The through-line across the range is a refusal to chase fashion. These wines are unhurried and built to improve, made by people who've farmed the same slopes long enough to know precisely what they'll become.
Visiting
The tasting here is one of the best in Stellenbosch precisely because it doesn't try. You taste on a working farm, among old buildings and oaks, the Simonsberg framed behind you and a Jersey herd somewhere in the middle distance. One or two of you can usually turn up most days without ceremony; a larger group should arrange ahead, and book if you're coming in the busy summer months (November–February). Don't stack this between two other cellars — the setting rewards an unhurried visit, so bring time, not a schedule. Check the estate's own site for current tasting days before you go.
What to buy
For the estate at its most serious, the Peter Barlow in a strong vintage is the one to cellar — a classical Cape Cabernet with years ahead of it. For white, the Five Soldiers is the benchmark and the bottle to lay down. And if you want to understand Rustenberg before you commit, start with the John X Merriman: the whole house philosophy in an accessible, food-friendly blend, and one of the smarter buys in Stellenbosch.
Common questions
For one or two of you, most days, no — walk in. Book ahead over the summer holidays (November–February), and always book for a larger party. Whatever the season, confirm the current arrangement on the estate's site before you drive out; a working farm sets its own rhythm.
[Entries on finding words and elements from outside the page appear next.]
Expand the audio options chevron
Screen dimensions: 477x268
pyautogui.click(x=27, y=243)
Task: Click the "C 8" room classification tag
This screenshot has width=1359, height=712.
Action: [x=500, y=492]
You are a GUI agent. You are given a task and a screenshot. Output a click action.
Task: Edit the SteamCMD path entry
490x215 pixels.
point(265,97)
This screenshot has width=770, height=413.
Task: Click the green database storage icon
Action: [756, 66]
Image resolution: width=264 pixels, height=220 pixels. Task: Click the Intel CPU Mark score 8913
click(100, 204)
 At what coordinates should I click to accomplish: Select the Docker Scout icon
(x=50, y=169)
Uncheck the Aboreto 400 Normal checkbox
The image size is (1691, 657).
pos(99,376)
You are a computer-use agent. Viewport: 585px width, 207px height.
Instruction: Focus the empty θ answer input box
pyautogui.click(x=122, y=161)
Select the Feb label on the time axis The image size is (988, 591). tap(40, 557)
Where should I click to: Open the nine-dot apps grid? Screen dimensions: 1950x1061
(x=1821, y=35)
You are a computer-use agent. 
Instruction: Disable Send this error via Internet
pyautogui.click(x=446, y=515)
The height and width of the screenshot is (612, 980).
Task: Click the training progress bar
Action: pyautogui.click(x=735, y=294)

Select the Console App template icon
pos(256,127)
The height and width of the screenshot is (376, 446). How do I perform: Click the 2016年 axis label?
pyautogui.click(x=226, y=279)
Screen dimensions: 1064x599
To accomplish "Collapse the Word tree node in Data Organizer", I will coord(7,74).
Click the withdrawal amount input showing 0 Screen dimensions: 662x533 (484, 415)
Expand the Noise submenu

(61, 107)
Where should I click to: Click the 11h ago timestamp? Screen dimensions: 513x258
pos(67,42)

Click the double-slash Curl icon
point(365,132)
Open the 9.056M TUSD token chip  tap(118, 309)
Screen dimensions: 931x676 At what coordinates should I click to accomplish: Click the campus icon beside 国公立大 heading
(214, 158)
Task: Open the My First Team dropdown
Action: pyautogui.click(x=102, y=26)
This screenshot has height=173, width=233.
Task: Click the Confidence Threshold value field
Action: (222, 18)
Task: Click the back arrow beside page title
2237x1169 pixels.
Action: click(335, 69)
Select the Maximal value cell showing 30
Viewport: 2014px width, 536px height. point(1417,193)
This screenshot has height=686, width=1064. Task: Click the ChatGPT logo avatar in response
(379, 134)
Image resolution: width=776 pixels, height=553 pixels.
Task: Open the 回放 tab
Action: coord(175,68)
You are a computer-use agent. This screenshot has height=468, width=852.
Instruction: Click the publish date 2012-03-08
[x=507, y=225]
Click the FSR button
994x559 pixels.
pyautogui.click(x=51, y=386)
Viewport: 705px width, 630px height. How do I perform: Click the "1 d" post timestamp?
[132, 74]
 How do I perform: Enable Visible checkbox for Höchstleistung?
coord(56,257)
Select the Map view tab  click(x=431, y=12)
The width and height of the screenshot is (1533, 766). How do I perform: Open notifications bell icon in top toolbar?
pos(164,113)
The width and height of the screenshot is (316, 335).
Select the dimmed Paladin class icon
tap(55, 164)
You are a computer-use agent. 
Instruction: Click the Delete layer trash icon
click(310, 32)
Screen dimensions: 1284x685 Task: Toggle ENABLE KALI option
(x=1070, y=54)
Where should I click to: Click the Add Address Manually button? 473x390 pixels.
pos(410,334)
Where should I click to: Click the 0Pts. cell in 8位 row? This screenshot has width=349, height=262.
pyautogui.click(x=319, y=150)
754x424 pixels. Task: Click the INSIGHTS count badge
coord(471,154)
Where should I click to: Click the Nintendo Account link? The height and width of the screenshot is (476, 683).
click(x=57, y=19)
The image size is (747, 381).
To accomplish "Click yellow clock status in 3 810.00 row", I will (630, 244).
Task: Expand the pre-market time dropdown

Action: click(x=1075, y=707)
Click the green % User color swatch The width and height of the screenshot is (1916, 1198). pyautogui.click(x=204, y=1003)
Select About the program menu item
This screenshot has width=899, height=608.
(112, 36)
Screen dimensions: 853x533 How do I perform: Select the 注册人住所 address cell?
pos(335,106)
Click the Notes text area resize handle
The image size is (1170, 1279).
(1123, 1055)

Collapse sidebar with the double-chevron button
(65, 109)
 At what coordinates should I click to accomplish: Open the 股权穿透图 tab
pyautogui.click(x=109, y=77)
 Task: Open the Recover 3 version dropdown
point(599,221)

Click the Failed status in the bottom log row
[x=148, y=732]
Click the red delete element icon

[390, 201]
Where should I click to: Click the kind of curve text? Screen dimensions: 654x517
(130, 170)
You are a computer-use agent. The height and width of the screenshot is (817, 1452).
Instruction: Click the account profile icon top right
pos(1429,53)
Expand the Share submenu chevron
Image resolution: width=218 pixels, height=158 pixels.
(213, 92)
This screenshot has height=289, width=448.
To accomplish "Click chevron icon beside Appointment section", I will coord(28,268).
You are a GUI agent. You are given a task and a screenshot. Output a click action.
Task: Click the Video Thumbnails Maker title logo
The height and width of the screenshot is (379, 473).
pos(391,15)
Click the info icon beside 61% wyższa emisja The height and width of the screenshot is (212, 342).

Two wines carry the house. The Peter Barlow is a single-vineyard Cabernet Sauvignon named for the man who bought the farm in 1941 — the serious one, made only in vintages that earn it. The Five Soldiers is a single-vineyard Chardonnay named for a row of pines standing sentry on the ridge above its vineyard. Want the house philosophy for less money? Start with the John X Merriman, the Bordeaux-style blend that's the everyday flagship.
A real farm — that's the point of it. Rustenberg has been farmed since the seventeenth century and still runs as a genuine mixed operation: vines beside cattle and orchards, not a manicured tasting-room set piece. That lived-in, agricultural feel is most of its charm, and the reason a visit here beats the glossier estates down the valley.
In Ida's Valley, on the north-eastern edge of Stellenbosch, tucked against the lower slopes of the Simonsberg. A short drive from the town centre, at the end of an oak-lined farm road — close enough to be easy, far enough to feel like a different world.
Glossary
- Five Soldiers
- Rustenberg's single-vineyard Chardonnay, named for five tall pine trees that stand like sentries on the ridge above the vineyard that supplies it.
- Cape Bordeaux blend
- A South African red blend built on the Bordeaux varieties — Cabernet Sauvignon, Merlot, Cabernet Franc and sometimes Petit Verdot and Malbec. Rustenberg's John X Merriman is a classic example.